Jenkins Vulnerability Estimated to Affect 43% of Cloud Environments

Blog Article Published: 03/04/2024

Originally published by Orca Security.

Written by Bar Kaduri and Deborah Galea.


On January 24th, Jenkins, a widely used open source CI/CD automation tool, released a security advisory regarding a new critical vulnerability that could allow arbitrary file read, possibly leading to Remote Code Execution (RCE). The vulnerability was discovered by Sonar Security on November 13th, and was assigned CVE-2024-23897 with a CVSS score of 9.8.

The vulnerability is very easy to discover and exploit, and could result in significant consequences for organizations using Jenkins for their CI/CD pipelines. From our scans, we found that 43% of organizations operate at least one unmanaged Jenkins server in their environment. In this blog post, we’ll review what the vulnerability is, why it’s so dangerous, and how to remediate it.

Jenkins security advisory from the Orca Cloud Security Platform

Jenkins security advisory


What is Jenkins?

Jenkins is an open source automation server, used for continuous integration/continuous delivery (CI/CD) processes used by DevOps teams. It helps automate application build procedures, testing and deployment stages. The Jenkins server is widely used due to its easy installation and ability to handle repetitive tasks, which saves a lot of time for DevOps teams.


About the Jenkins vulnerability

The vulnerability occurs when the Command Line Interface (CLI) component of Jenkins parses the ‘@’ character. Parsing the character with a file path after it, returns the entire file’s content for users with Overall/Read permission and the top three lines of files for users without any permissions at all.

The CLI component in Jenkins is used for access from a shell environment. This component is using the args4j library for parsing commands passed through the CLI and is the source of the vulnerability replacing ‘@’ followed by file path with the file content. This feature is enabled by default and Jenkins 2.441 and earlier, LTS 2.426.2 and earlier does not disable it.


How can hackers abuse the vulnerability?

This flaw in handling the ‘@’ character allows attackers to view sensitive files in the Jenkins instance such as etc/passwd, etc/shadow, keys files, source code and more.

In addition to that, this vulnerability allows remote code execution in several scenarios presented in Jenkins’ advisory. For example a stored XSS through build logs, a “Remember Me” cookie and CSRF protection bypass. Jenkins noted that this attack scenario list is not final, and it is likely that there are more scenarios that could lead to RCE by exploiting this vulnerability.

The vulnerability has several POCs available online, and many organizations have already reported exploitation attempts towards publicly facing instances.

Reports of Jenkins CVE exploitation attempts

Reports of Jenkins CVE exploitation attempts

On January 30th, ShadowServer announced that they found over 45,000 exposed vulnerable instances worldwide, and shared the following heatmap, showing that the US, China and Germany are the most exposed countries.

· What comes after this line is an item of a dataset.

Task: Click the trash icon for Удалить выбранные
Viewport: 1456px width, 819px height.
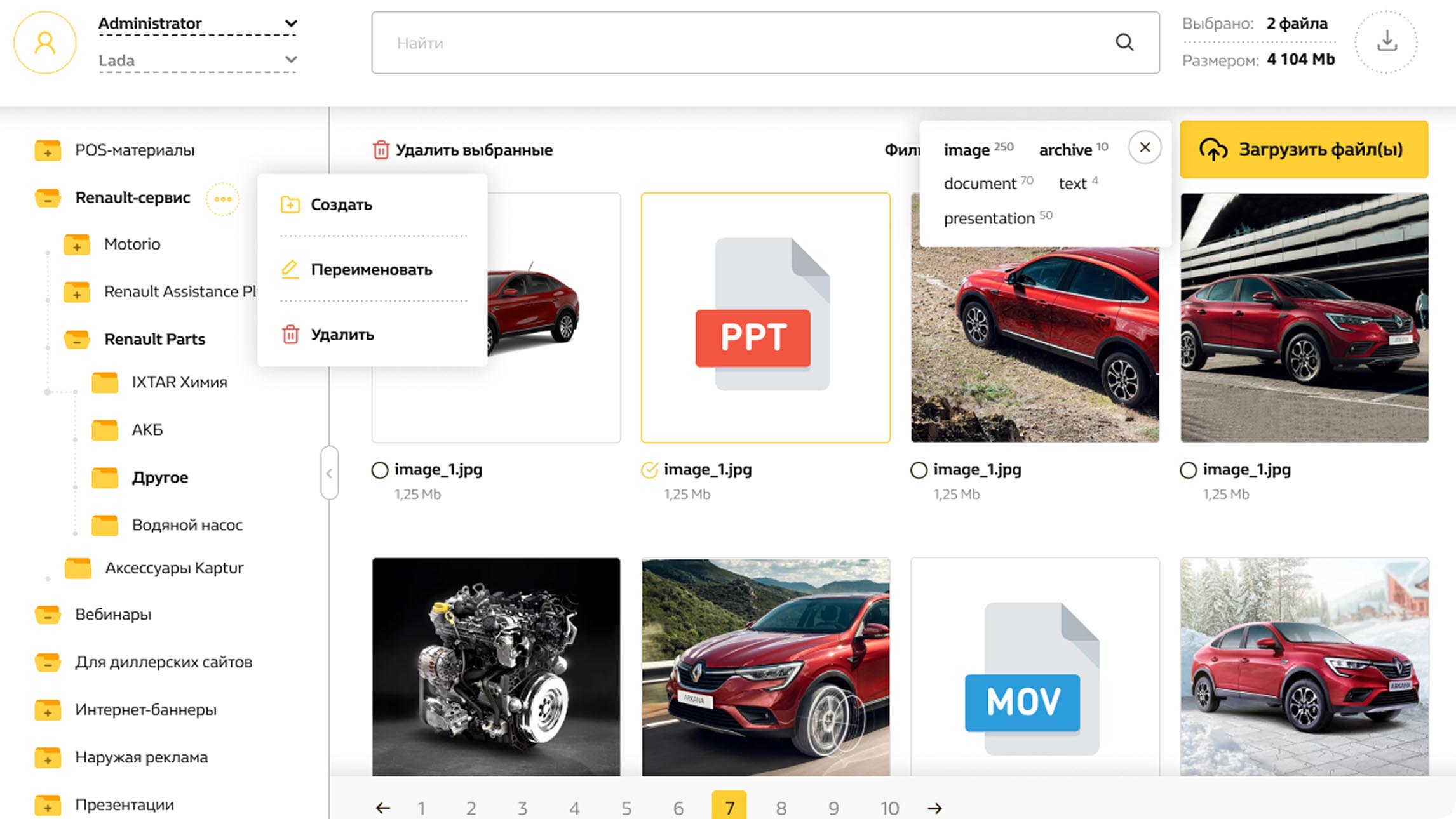Action: pos(381,150)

Heatmap of Jenkins servers exposed to CVE-2024-23897

Heatmap of Jenkins servers exposed to CVE-2024-23897


How to remediate the Jenkins vulnerability

Due to the critical nature of this vulnerability, it is highly recommended to update the Jenkins server as soon as possible to Jenkins 2.442, LTS 2.426.3. If upgrading is not possible immediately, the Jenkins team recommends disabling access to the CLI. This should prevent any exploitation of the vulnerability and not require a restart of the server.